Last year Rats in a Sack reported how Harry Cole, the Sun’s political editor, was desperate to desert these shores for Trumpland. With his Tory contacts out of power, and not being groomed by News Corp bosses as management material, Carrie Johnson’s ex-boyfriend was said to be keen on a transatlantic transfer.
Then last month we ruminated on how he had done his American dream no harm by penning a batshit mental piece for his paper about a recent trip to the country in which everyone – waitresses, cab drivers, bellhops, Uncle Tom Cobley and all – couldn’t wait to gush about their worries about the state of Britain upon hearing Cole’s accent.
“Complaints ranged from locking people up for things they post on social media, the near-endless stream of protest hate and bile in our cities every Saturday afternoon to the scarring legacy of a generation of kids mutilated by the NHS at the Tavistock gender clinic,” wrote Cole, shaking his head at the potpourri of issues complete strangers had fretted about unprompted.
Now, finally, “the wantaway striker’s come-and-get-me plea” – as the Currant Bun’s sports hacks would once have put it – has been heard. Cole is being packed off to Washington by Sun bosses after being appointed editor-at-large.
“After covering six PMs, a pandemic, wars and all the political skullduggery of Westminster, it’s a wrench to leave the Lobby after ten years,” says Cole in a News UK press release, neglecting to mention that much of that skullduggery – such as, say, Downing Street hosting raucous parties while the rest of the country had to stay at home by law – The Sun did its very best to play down. He will write a weekly column for the paper as well as host an evening talk show broadcast on YouTube and the firm’s little-watched Talk outlet.

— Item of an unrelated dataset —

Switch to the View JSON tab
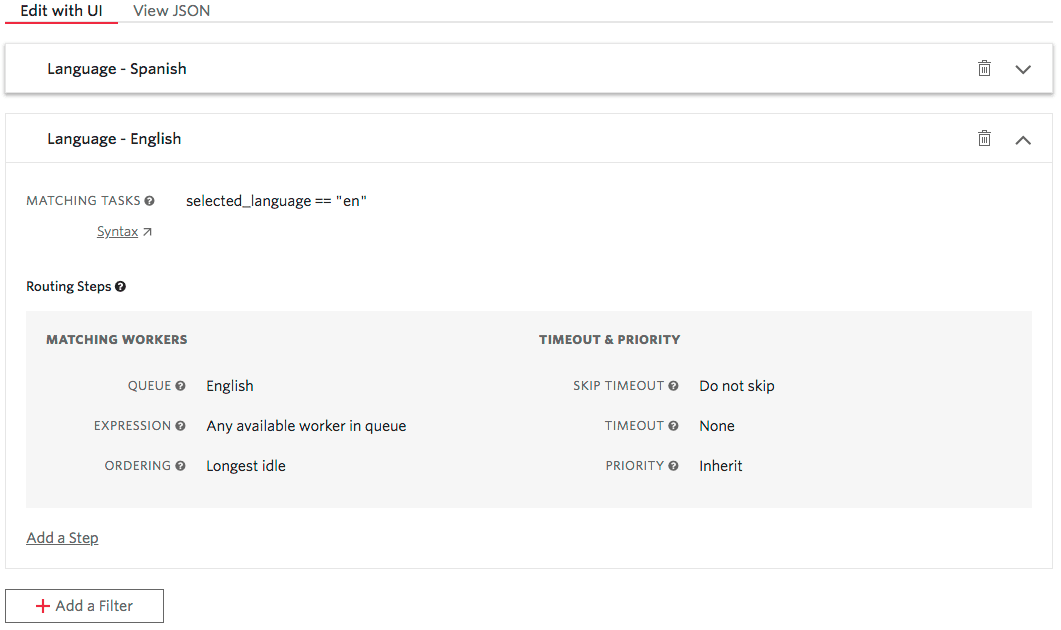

With Cole off to cover his hero Trump Stateside, a considerable gap has opened at the paper for a new political editor, still considered a plum job despite the paper’s waning influence. Current favourites include Ryan Sabey, Cole’s deputy, and Kate Ferguson, political editor for the Sun’s Sunday edition, while the Daily Mail’s Harriet Line might be an option were the paper to look externally.